Knesset legal adviser blasts bill conditioning arts funding on state ‘loyalty’

Eyal Yinon tells parliamentary committee meeting that culture minister’s legislation faces ‘significant constitutional obstacles’

Knesset legal adviser Eyal Yinon attends a Knesset committee meeting on June 6, 2016. (Hadas Parush/Flash90)
Knesset legal adviser Eyal Yinon attends a Knesset committee meeting on June 6, 2016. (Hadas Parush/Flash90)

The Knesset’s top legal authority said Tuesday that a bill that would allow the culture minister to withhold public funding from cultural organizations deemed disloyal to the state is problematic and seems to impose restrictions on freedom of speech.

Knesset legal adviser Eyal Yinon was speaking at an Education, Culture and Sports Committee meeting that debated the bill a day after it passed its first reading in the plenum the night before.

“It can be seen as seemingly part of the imposition of restrictions on freedom of expression,” Yinon said, calling the bill an “oxymoron” that faces “significant constitutional obstacles.”

The legislation, proposed by Culture Minister Miri Regev and supported by Finance Minister Moshe Kahlon, calls for the the denial of government funding to groups “that are working against the principles of the state.”

“A closer look at the details of the amendment and the basic concepts that are based on it reveal that there are considerable constitutional difficulties that, in my opinion, raise doubt as to whether they can pass the constitutional scrutiny tests,” Yinon said.

“An artist and creator in a democratic country is supposed to be true to himself and to his creation. Considerations of loyalty to the state are not supposed to guide him,” he continued. “Art in a democratic state is by nature challenging, critical and contentious, often subversive and provocative, and sometimes is not well received by the consensus it seeks to undermine.”

Culture and Sports Minister Miri Regev, attends a Culture, Sports and Eductaion Committee meeting at the Knesset, on July 2, 2018. (Hadas Parush/Flash90)

Deputy Attorney General Dina Zilber, who was also at the meeting, said the bill “poses real difficulties” and that the authority the legislation aims to grant Regev creates “a cooling and self-censoring effect.”

The legislation cleared its first reading Monday with 55 lawmakers in favor and 44 opposed. It requires two more readings to become law.
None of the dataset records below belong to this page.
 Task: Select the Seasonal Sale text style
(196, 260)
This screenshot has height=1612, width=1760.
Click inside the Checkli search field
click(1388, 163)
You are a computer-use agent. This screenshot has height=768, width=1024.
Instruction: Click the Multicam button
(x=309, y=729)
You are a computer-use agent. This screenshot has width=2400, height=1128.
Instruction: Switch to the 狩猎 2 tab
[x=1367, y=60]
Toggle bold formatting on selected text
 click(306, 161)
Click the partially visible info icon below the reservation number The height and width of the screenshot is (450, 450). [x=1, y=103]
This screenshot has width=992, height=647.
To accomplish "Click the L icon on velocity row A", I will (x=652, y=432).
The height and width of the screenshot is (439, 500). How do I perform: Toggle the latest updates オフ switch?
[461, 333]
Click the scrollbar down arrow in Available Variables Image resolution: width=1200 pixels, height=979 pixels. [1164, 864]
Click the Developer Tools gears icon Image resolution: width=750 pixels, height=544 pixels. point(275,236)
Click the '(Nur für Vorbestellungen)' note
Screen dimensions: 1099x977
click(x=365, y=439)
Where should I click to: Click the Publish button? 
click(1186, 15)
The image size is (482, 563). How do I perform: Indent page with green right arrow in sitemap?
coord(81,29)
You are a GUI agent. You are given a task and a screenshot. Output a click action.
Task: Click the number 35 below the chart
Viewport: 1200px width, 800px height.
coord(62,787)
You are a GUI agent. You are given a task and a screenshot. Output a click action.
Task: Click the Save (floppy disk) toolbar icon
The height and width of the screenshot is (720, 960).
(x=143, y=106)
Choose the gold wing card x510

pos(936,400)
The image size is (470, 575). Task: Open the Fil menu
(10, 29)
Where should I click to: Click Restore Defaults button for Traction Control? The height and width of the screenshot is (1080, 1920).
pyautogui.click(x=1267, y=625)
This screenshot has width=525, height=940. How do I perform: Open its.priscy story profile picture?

The so-called Culture Loyalty Law would allow the government to pull funding from organizations or events that feature any of five topics or themes: denial that the State of Israel is a Jewish, democratic country; incitement of racism, violence, or terror; support for the armed struggle or acts of terror against Israel by an enemy state or a terror group; marking Israel’s Independence Day as a day of mourning; or any act of destruction or physical degradation of the flag or any state symbol.

While the Finance Ministry is currently responsible for final decisions on withholding such state funding, Regev’s bill would transfer full power over budgets for the arts to herself.

Hundreds attend a protest against the ‘Cultural Loyalty Bill,’ proposed by Culture Minister Miri Regev, outside the Cinematheque in Tel Aviv, on October 27, 2018. (Miriam Alster/Flash90)

Presenting the bill to the Knesset chamber on Monday, Regev insisted it did not undermine freedom of speech and called the legislation “correct and worthy.”

“There is no harm here to freedom of speech and art. There is no intention to silence people or stifle criticism,” said the culture minister.

Critics say the law will essentially enshrine state censorship over the arts.